Geciteerde passage:
# Zomerse kleuren! Post hier je zonnigste horloges!



## Sjors

Ik hou over het algemeen wel van felle kleuren, en met de zomer in aantocht kan ik er geen genoeg van krijgen. Dit is één van mijn laatste aanwinsten. Het ziet er misschien als speelgoed uit, maar dit model is erg zeldzaam en daardoor best moeilijk te vinden. Na minstens vier jaar "Jagen" heb ik eindelijk it model in mijn verzameling. De PostPet G-Shock.




























(niet mijn arm, ik heb even een leerling gecharterd )










Er zijn nog enkele zomerse horloges onderweg. Heb je in de zomer ook zo'n zin in het dragen opvallende horloges, post ze gerust in deze draad.

Laat de zomer maar komen!

Groetjes,

Sjors


----------



## GuySie

Hahaha geweldig horloge :-! is ie wel om te dragen, of daar ook te zeldzaam voor?

Ik heb helaas geen leuk gekleurde horloges, staat nog op de lijst voor deze zomer...


----------



## Lester Burnham

Mooi ding! Ik moet het doen met een gewone Crazy Colors :-d









































































Heb nog een aantal meer felgekleurde Divers en G-Shocks maar heb niet van alles foto's gemaakt helaas ;-)


----------



## Sjors

Hoi Lester,

Ik heb het idee dat we allebei een beetje dezelfde smaak hebben, ha ha. Absoluut geen slechte verzameling voor een "studentje". Als ik naar Japan ben geweest moeten we maar ééns een meeting organizeren ;-)

Hoi GuySie,

Dank je voor je complimenten.Ik heb altijd een beetje het gevoel dat ik in het hol van de leeuw zit met mijn verzameling.

Dit horloge ga ik inderdaad niet dragen, maar ik heb hetzelfde model roze horloge dat Lester heeft (en in het gifgroen, en in het knal paars) dat ik best vaak aan heb.

Aangeleverd materiaal:

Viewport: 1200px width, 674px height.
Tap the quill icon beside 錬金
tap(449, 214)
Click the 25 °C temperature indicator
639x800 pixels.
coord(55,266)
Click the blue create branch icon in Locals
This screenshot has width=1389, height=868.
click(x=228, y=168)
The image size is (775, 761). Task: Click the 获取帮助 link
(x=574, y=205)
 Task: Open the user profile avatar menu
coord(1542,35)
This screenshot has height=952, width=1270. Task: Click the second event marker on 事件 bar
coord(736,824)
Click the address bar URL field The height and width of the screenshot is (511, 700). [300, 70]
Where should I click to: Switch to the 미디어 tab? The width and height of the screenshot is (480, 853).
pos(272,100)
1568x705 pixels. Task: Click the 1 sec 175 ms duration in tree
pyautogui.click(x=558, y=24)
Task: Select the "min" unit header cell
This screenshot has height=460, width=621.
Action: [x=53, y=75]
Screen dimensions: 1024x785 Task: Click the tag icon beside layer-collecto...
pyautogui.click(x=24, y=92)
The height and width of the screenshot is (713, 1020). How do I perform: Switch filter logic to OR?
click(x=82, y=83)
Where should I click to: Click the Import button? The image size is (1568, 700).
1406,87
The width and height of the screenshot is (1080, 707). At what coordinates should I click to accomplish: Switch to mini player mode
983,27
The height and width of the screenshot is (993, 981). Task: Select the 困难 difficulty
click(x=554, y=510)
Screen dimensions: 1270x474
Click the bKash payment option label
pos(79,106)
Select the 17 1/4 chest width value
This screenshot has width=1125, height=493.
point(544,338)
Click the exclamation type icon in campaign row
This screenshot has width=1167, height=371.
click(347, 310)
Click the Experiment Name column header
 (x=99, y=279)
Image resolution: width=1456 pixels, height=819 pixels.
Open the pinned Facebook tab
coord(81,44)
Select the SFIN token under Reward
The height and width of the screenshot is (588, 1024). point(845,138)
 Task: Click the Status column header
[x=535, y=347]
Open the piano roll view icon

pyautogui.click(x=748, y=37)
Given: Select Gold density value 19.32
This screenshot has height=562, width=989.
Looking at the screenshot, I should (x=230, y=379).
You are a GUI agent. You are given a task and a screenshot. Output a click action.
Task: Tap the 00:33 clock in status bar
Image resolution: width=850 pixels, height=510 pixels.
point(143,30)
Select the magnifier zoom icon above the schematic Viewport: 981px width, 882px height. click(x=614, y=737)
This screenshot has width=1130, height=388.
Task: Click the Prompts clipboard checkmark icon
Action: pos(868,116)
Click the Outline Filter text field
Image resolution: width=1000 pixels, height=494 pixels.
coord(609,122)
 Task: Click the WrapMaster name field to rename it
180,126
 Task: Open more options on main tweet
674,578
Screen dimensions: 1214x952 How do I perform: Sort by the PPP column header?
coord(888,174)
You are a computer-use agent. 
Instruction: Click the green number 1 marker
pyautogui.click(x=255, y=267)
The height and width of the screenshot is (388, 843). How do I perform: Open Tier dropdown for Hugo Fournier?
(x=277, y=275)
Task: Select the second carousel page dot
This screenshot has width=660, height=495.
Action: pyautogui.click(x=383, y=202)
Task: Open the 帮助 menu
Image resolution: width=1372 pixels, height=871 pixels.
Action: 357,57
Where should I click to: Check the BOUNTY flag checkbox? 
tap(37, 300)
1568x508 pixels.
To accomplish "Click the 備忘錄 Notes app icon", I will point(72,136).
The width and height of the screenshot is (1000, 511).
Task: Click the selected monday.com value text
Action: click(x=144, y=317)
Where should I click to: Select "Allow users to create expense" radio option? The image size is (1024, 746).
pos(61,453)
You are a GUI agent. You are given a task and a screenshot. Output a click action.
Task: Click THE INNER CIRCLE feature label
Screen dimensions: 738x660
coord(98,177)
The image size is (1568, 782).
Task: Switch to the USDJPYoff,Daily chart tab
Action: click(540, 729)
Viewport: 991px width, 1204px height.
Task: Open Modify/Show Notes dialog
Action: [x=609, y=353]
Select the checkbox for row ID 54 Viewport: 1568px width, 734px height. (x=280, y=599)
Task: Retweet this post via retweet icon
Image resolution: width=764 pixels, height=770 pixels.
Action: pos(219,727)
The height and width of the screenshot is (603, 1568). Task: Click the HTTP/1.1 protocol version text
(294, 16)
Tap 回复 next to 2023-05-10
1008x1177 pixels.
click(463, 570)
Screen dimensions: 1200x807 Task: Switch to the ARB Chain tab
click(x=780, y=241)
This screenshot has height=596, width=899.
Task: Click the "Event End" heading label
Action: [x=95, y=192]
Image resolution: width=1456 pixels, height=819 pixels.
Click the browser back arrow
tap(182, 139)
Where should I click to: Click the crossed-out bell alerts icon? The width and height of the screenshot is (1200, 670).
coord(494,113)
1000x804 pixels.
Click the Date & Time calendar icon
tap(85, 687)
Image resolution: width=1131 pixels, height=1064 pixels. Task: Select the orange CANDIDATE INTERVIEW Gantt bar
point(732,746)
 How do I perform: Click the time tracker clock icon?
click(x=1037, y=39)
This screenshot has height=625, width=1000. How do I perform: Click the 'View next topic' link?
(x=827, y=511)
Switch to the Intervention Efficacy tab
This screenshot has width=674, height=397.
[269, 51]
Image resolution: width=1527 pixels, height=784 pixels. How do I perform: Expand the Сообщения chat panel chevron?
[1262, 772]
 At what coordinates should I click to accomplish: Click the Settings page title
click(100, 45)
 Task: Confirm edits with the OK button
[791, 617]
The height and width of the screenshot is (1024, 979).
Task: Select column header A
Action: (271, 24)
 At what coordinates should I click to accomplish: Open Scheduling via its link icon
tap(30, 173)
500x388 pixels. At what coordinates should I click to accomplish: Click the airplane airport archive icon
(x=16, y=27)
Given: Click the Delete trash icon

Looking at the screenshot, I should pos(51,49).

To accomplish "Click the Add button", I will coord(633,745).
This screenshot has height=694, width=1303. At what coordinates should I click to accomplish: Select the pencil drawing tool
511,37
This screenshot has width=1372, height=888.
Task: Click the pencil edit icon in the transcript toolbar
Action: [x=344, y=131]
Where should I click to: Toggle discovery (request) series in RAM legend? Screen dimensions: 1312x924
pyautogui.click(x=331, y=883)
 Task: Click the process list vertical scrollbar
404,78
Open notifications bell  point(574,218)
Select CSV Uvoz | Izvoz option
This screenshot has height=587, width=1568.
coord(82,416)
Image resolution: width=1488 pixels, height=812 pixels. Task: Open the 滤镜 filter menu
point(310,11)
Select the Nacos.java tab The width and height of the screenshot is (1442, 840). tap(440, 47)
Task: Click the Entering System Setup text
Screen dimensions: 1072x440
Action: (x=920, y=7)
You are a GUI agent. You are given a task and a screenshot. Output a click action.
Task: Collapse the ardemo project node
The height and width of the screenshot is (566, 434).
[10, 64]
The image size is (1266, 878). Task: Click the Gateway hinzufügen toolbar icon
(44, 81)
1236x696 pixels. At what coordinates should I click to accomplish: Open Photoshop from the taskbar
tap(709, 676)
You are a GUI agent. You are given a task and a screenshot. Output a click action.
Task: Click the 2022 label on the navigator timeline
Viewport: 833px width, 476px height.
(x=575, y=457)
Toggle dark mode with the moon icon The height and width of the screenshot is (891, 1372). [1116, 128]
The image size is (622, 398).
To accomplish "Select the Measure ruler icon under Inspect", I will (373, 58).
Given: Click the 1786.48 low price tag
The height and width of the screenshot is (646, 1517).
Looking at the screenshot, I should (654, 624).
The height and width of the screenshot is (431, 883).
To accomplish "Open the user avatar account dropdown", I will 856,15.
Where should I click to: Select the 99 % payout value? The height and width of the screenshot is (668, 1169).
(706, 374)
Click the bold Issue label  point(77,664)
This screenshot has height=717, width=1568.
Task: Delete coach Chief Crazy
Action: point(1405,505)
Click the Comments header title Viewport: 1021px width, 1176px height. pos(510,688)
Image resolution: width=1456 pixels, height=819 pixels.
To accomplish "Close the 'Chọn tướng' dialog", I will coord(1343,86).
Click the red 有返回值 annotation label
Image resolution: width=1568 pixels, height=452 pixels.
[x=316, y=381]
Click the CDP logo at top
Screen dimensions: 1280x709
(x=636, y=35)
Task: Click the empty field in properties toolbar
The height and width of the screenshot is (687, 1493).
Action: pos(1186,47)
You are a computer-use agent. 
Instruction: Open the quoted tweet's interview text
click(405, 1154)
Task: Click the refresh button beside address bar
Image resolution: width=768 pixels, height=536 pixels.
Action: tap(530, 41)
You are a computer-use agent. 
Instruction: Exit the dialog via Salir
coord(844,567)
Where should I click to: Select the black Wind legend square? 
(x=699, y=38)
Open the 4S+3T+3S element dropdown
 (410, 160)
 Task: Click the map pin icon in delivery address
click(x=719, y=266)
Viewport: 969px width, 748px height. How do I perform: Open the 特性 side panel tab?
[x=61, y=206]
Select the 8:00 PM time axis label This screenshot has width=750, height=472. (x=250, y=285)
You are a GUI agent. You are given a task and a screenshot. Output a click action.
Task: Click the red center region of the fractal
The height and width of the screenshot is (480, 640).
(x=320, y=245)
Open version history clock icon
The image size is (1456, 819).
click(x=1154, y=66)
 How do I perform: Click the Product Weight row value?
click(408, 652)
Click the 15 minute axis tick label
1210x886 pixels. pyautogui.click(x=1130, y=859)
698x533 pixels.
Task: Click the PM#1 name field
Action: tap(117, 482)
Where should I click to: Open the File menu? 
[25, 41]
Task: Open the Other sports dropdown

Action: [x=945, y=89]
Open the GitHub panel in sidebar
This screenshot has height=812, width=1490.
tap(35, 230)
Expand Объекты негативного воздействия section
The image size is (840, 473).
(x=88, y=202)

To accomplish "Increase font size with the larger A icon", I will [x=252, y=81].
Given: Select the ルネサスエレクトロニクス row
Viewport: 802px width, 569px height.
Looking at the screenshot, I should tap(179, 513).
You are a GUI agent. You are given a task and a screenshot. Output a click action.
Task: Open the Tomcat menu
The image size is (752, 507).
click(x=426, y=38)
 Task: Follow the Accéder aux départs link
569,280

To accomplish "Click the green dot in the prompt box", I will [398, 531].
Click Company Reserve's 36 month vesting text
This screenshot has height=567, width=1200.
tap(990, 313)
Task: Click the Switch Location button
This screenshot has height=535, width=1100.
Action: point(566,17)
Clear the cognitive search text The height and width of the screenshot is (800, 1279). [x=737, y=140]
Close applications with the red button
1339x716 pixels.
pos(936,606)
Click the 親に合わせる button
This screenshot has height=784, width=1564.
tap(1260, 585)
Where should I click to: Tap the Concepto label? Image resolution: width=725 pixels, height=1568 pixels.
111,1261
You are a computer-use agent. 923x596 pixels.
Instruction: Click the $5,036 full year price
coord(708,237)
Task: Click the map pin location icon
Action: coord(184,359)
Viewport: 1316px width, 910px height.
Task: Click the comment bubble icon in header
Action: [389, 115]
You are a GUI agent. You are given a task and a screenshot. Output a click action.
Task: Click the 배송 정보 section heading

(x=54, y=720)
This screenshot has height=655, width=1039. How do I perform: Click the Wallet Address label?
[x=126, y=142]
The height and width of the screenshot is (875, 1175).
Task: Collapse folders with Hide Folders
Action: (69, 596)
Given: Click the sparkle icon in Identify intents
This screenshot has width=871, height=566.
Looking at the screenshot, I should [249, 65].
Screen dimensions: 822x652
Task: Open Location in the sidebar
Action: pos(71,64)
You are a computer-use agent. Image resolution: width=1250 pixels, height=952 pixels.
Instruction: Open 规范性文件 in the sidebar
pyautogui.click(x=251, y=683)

Uit te voeren taken:
a) Schrijf uit de forumdraad het stuk over vanaf "(niet mijn arm, ik" tot en met "zomer maar komen!".
b) Vertaal deze zin uit de forumdraad in het Engels: "Ik hou over het algemeen wel van felle kleuren, en met de zomer in aantocht kan ik er geen genoeg van krijgen."
De lijst komt uit een andere bron dan de forumdraad.

Geschreven antwoorden:
a)
(niet mijn arm, ik heb even een leerling gecharterd )










Er zijn nog enkele zomerse horloges onderweg. Heb je in de zomer ook zo'n zin in het dragen opvallende horloges, post ze gerust in deze draad.

Laat de zomer maar komen!

b) I generally do like bright colors, and with summer approaching I can't get enough of them.